Exercise prompt:
Rewrite the rows starting with the line that contains "The height and" and going on through the line that contains "click(x=948, y=797)", keeping their requests, with every coordinate in the answers offset by 55. Leave the pictures out of your answer.

Available records:

<<<<

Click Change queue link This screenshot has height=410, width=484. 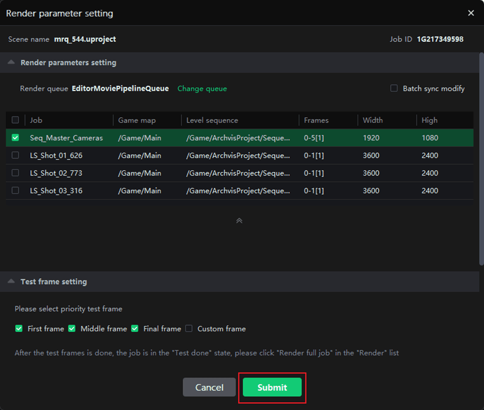(202, 89)
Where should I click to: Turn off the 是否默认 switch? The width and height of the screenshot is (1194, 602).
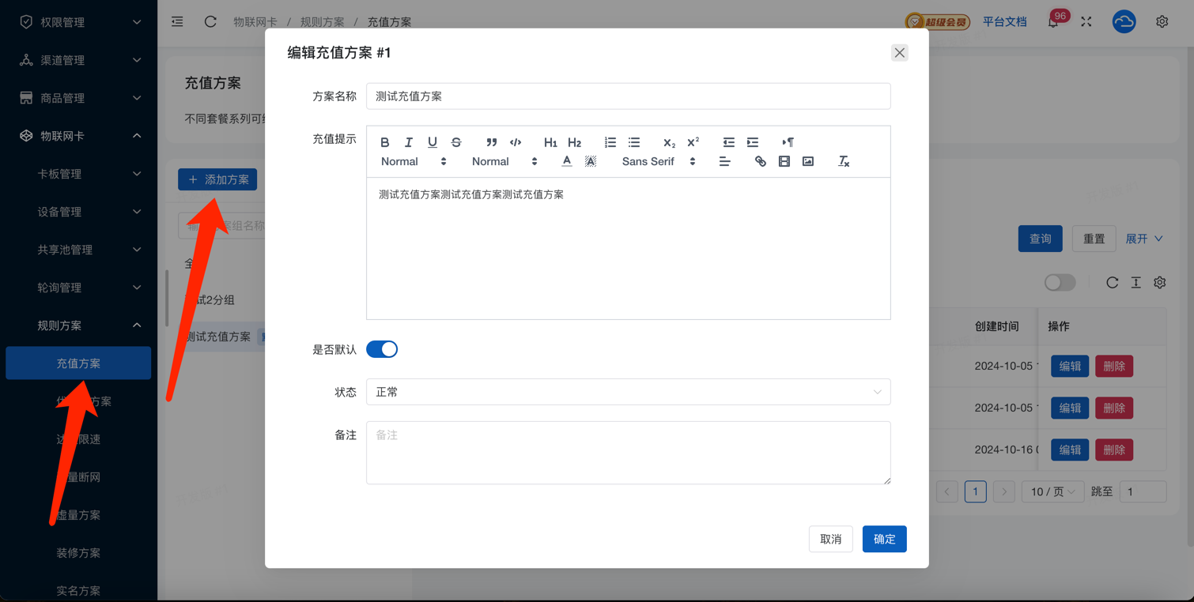pos(382,349)
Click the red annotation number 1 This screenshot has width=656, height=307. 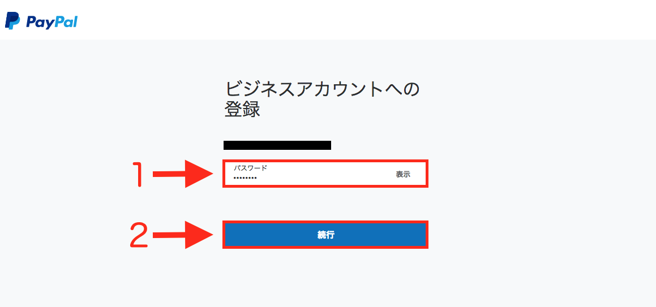click(139, 174)
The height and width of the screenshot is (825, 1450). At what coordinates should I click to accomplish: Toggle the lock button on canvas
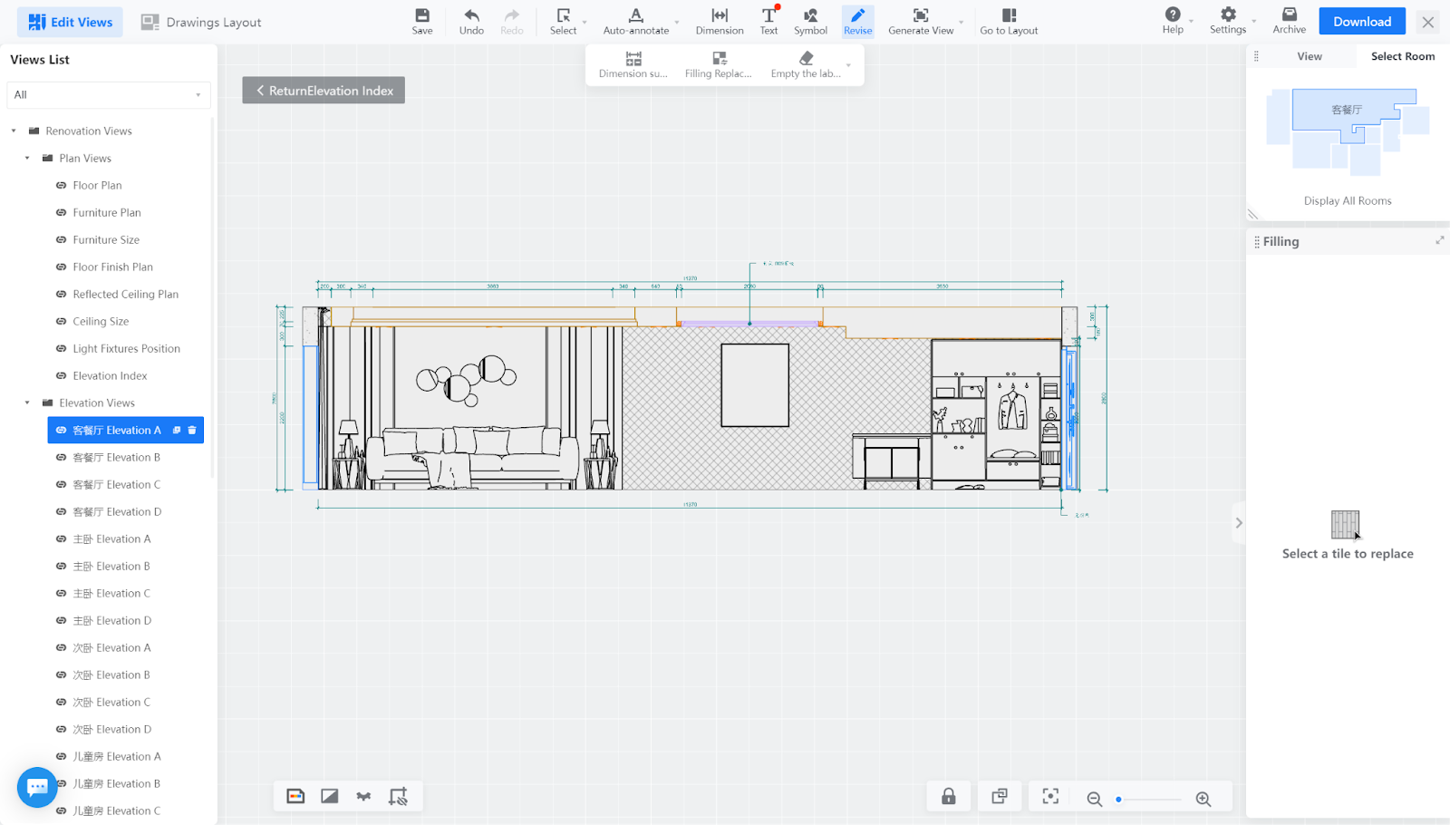click(x=948, y=797)
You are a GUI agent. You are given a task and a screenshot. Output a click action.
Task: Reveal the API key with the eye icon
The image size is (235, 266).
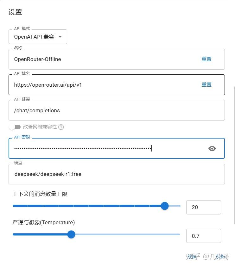(212, 148)
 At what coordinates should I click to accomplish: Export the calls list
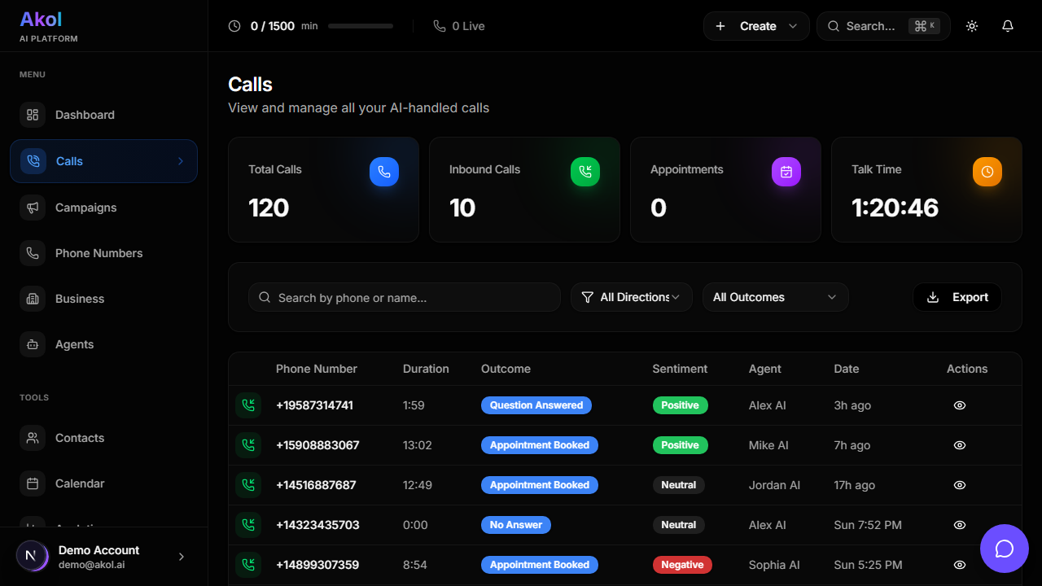tap(957, 297)
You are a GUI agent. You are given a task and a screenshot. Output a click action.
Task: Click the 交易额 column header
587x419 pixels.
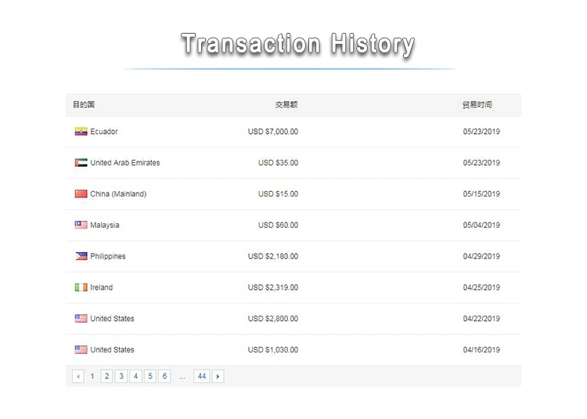286,105
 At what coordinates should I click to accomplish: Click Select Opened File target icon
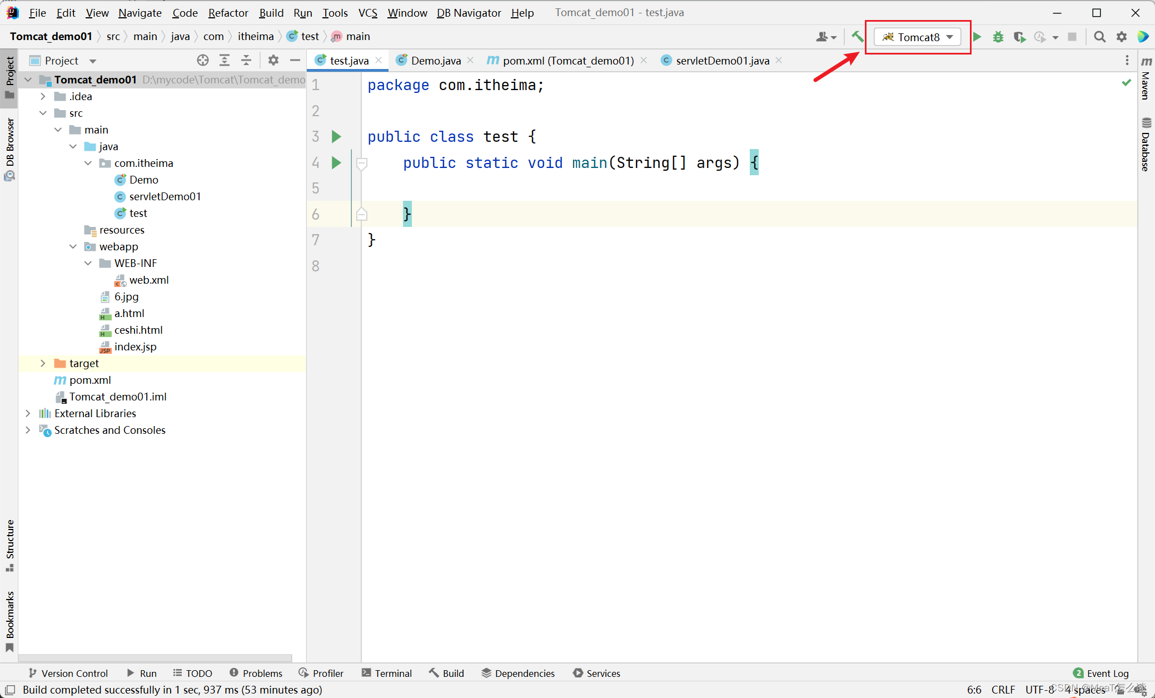coord(203,60)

>>>>

Task answer:
The height and width of the screenshot is (825, 1450). At what coordinates should I click to accomplish: Toggle the lock button on canvas
click(x=1003, y=852)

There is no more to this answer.